Eleven years ago, David Charbonneau was a new graduate student at Harvard University's astronomy department, eager to explore the birth of the universe.
"Then I learned of the incredible first discoveries that had just been announced in exoplanets" - David Charbonneau.
Those objects, the first planets found outside the solar system, prompted Charbonneau to drop the Big Bang like a hot potato. He's been hunting for exoplanets ever since. Yet the orbs that piqued the imagination of Charbonneau and so many other astronomers in the mid-1990s were then little more than phantoms. Too small to be seen, each planet revealed its presence only because its gravitational pull made its parent star wobble a little. Astronomers could ascertain just two basic properties of each of these elusive planets: a minimum value for its mass and the time it takes to orbit its star. Seven years ago, Charbonneau and his colleagues brought the first of these alien worlds out of the shadows. They measured how much light the planet blocked when it passed in front of, or transited, its parent star. Such minieclipses reveal a planet's true size and mass, while the filtering of starlight by its atmosphere shows what gases cling to the alien world.

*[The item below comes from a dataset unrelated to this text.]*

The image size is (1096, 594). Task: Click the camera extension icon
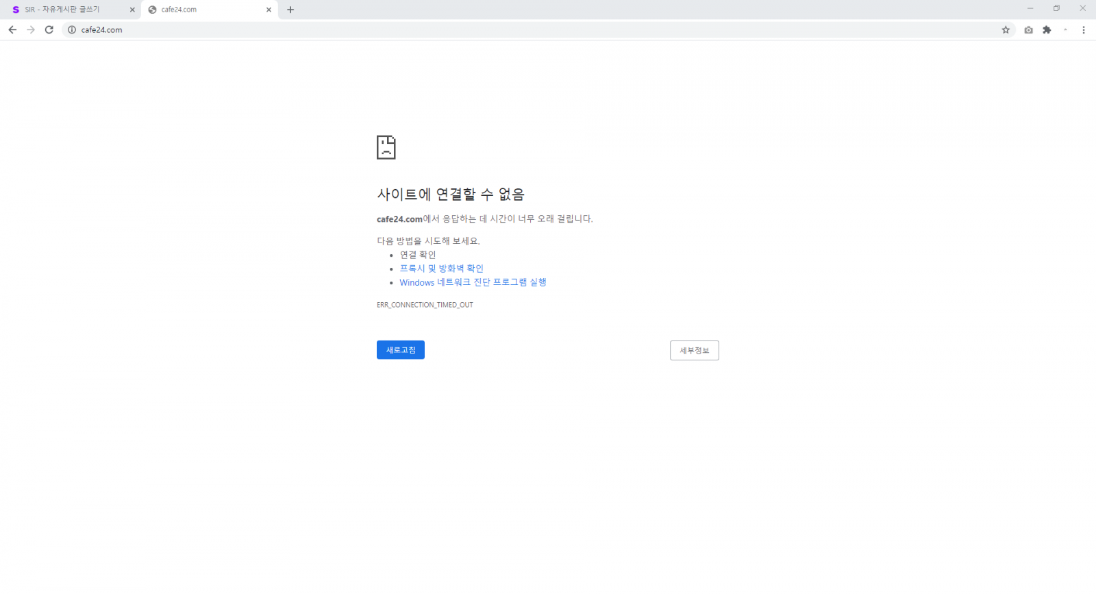(1028, 29)
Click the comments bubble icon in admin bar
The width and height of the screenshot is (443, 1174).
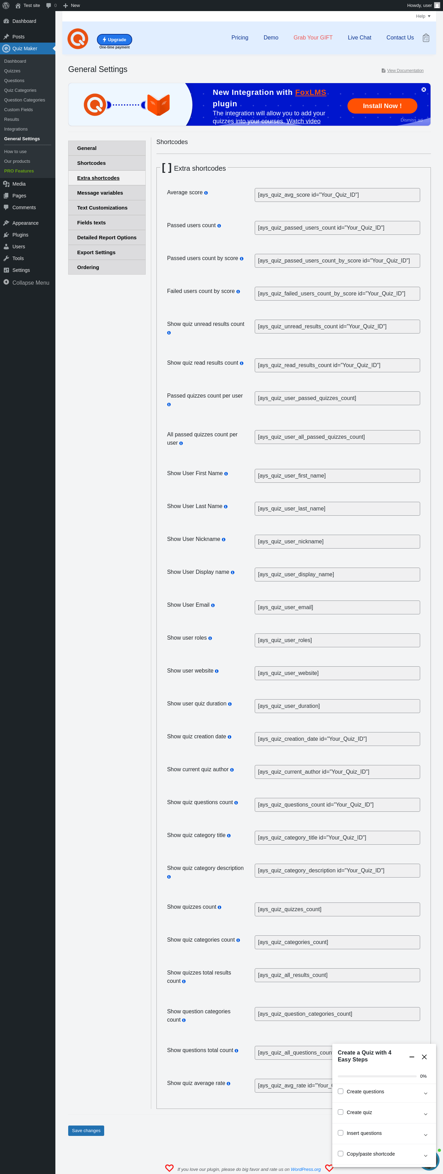[49, 5]
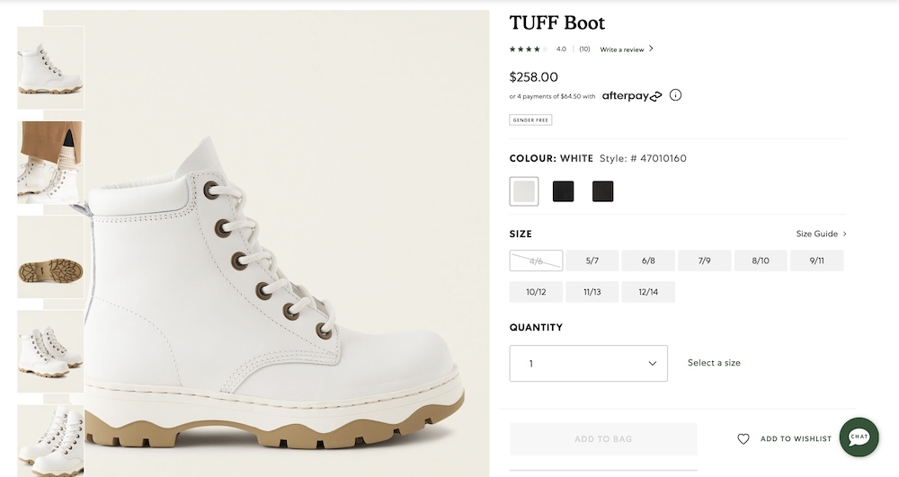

Image credit: NASA/JPL-Caltech/ESA/ Institute d'Astrophysique de Paris
This plot of data from NASA's Spitzer Space Telescope tells astronomers that a toasty gas exoplanet, or a planet beyond our solar system, contains water vapour.
Spitzer observed the planet, called HD 189733b, cross in front of its star at three different infrared wavelengths: 3.6 microns; 5.8 microns and 8 microns (see lime-coloured dots). For each wavelength, the planet's atmosphere absorbed different amounts of the starlight that passed through it. The pattern by which this absorption varies with wavelength matches known signatures of water, as shown by the theoretical model in blue.